### Exercise aim
Exclude pictures; retype the lines below from the line containing "Task: Click the" through the end of the records, both ends kept.

### Input for this task ###

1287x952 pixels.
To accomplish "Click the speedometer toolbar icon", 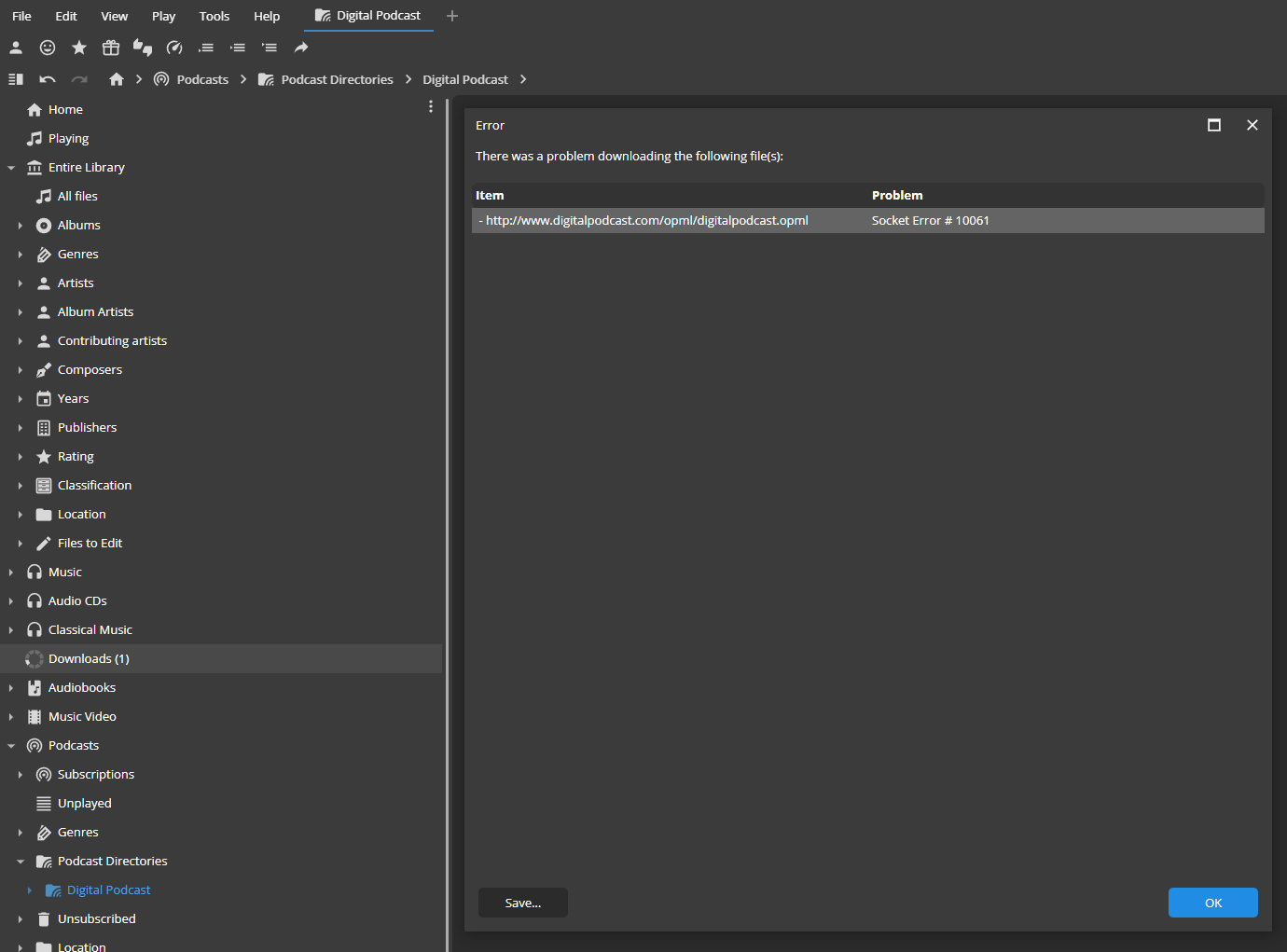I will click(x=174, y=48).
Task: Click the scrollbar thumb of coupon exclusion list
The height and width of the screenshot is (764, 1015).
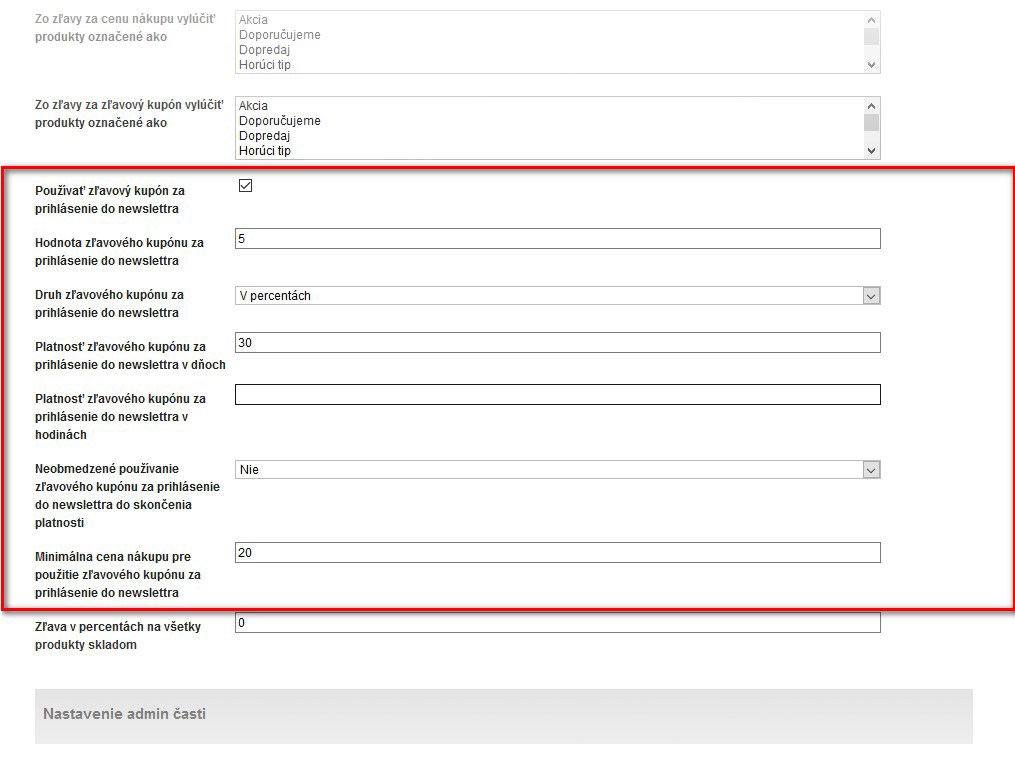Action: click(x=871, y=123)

###

### Your response
Task: Click the scrollbar thumb of coupon exclusion list
The height and width of the screenshot is (764, 1015).
Action: click(x=871, y=123)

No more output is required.